Morte, a única certeza que se tem nesta vida, e que nos surpreende sempre. Porque é partida da carne ou porque é chegada do espírito? Não, porque é confronto com a fragilidade humana.
A morte que mais se teme é a morte dos outros, é um sentimento egoísta de quem é furtado de um bem que tanto estimava, já que não se sofre pela possibilidade de dor que o que partiu poderá sentir, mas pela certeza da angústia que quem ficou terá que viver.
Muitos, porém, temem a própria morte, mas vivem fingindo que ela não ocorrerá, dizem que quem não teme a morte é porque teme a vida. Todavia, Jesus, que é Deus, temeu a morte, e ele, mais que ninguém, tinha certeza de que passaria por uma morte terrível.
A morte, contudo, só existe na presença do pecado, pecado é caminhar longe de Deus. Pode-se fazer tudo certo e ainda assim se viver em pecado, já que o mal, não é a ausência do bem, mas é a ausência de Deus.

Jesus lhe respondeu: Em verdade, em verdade te digo que ninguém pode ver o reino de Deus se não nascer de novo.”
João 3.3

Jesus morreu no lugar do homem, logo a aceitação dessa morte como crédito nos dá direito ao perdão.
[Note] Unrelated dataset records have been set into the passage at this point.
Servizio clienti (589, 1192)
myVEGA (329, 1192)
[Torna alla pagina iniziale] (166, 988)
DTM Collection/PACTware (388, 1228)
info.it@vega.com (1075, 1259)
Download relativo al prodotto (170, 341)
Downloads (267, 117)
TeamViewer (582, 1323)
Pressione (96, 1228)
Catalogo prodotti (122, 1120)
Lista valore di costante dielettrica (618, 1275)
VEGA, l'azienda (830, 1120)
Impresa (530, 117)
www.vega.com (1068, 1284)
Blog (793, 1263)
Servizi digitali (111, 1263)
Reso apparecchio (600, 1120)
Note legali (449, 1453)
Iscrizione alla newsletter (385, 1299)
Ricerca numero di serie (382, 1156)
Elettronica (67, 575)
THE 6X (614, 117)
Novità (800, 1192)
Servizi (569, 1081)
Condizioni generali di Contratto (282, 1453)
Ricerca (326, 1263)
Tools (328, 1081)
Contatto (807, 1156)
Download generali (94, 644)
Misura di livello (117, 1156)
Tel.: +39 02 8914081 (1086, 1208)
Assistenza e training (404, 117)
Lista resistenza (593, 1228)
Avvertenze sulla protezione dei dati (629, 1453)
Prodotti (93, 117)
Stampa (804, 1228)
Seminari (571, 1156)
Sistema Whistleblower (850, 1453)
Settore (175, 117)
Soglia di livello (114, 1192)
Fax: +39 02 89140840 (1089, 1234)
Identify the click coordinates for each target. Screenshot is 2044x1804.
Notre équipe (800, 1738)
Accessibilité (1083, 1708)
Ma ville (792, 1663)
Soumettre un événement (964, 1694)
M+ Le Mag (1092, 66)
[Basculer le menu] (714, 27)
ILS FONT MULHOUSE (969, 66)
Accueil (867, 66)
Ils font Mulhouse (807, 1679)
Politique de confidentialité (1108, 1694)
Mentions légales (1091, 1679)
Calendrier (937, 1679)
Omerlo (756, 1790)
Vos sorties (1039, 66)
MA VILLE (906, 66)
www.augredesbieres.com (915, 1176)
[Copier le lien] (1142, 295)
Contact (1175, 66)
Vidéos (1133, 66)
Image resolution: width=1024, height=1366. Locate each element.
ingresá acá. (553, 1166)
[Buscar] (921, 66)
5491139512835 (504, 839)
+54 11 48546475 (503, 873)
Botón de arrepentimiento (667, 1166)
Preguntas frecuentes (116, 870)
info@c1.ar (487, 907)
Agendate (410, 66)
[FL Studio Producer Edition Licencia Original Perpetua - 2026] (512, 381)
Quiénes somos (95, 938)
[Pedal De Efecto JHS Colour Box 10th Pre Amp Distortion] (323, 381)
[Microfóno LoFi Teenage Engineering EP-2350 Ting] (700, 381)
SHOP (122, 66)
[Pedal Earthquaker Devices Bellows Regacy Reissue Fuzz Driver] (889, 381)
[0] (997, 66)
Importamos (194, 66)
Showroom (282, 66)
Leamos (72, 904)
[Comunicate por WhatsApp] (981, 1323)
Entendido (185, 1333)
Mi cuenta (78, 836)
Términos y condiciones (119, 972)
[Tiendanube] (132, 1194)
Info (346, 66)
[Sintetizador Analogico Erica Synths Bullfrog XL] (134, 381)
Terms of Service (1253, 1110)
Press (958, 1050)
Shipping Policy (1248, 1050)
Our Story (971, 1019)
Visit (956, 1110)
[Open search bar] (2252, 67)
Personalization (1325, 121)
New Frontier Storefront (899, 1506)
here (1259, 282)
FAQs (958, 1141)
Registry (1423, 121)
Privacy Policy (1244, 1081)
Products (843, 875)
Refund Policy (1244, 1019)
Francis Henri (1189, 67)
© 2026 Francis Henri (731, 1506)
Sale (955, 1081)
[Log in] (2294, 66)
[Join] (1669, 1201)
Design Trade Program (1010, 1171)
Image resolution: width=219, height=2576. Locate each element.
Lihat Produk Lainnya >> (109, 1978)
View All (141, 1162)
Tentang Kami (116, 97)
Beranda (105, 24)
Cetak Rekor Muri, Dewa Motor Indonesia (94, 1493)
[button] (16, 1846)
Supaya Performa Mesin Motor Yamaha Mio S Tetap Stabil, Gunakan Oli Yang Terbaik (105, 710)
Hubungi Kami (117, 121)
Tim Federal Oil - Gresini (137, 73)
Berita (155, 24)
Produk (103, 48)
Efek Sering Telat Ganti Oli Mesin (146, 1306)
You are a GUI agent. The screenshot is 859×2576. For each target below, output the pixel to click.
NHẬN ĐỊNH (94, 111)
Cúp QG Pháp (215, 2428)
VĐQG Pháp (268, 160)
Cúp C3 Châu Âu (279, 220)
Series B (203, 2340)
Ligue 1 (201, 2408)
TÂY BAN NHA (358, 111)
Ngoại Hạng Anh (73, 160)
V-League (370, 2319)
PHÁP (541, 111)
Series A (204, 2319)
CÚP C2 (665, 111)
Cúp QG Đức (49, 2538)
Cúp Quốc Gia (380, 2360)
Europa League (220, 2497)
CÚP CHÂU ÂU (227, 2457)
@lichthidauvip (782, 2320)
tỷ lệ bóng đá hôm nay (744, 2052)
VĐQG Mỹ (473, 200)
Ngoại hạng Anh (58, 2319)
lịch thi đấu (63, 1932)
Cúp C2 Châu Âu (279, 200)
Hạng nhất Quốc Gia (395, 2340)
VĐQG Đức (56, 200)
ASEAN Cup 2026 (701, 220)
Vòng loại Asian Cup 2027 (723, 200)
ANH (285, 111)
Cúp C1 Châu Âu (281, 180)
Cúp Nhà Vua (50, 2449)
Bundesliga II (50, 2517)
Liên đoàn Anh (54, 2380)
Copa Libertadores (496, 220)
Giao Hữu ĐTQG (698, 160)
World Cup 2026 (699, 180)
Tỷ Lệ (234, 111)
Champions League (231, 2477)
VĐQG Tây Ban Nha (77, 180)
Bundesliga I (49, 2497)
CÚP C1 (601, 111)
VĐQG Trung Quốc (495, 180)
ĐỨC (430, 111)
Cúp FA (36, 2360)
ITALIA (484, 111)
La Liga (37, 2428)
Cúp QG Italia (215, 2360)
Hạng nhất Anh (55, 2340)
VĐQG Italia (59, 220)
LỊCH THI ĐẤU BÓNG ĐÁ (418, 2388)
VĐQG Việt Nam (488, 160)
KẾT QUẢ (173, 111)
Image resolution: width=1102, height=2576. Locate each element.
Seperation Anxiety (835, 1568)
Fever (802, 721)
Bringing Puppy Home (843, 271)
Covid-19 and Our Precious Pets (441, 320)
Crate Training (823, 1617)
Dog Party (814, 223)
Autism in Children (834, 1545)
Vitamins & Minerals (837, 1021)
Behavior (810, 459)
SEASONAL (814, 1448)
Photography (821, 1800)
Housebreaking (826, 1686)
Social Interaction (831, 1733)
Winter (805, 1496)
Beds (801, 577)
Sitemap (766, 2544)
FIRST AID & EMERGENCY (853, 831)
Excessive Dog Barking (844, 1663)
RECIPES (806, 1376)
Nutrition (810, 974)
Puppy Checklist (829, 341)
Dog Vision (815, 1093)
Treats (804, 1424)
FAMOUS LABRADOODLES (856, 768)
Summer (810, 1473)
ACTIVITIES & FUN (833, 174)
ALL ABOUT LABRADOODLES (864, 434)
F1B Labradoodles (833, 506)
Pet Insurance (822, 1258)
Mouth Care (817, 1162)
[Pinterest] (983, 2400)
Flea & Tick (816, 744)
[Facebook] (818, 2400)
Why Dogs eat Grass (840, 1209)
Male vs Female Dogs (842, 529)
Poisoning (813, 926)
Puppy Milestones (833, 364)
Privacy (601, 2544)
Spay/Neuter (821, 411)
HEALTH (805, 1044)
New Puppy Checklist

Perdoados não passaremos pela morte, não do corpo, mas do espírito, é essa, a segunda morte, que tememos.
Uma criança inocente, que ainda não tem consciência do pecado, que ainda não sente culpa real, não peca, logo não provou a segunda morte. Se partir dessa existência viverá eternamente em comunhão com Deus.
Deus nos faz, através de Jesus, crianças espirituais, na verdade, bebês recém-nascidos, no primeiro momento, mas é como crianças, simples, puras, crédulas, que devemos viver essa vida, quando caminhamos com Deus.

"Jesus chamou uma criança, colocou-a no meio deles e disse: Em verdade vos digo que, se não vos converterdes e não vos tornardes como crianças, nunca entrareis no reino do céu. Portanto, quem se tornar humilde como esta criança, esse será o maior no reino do céu."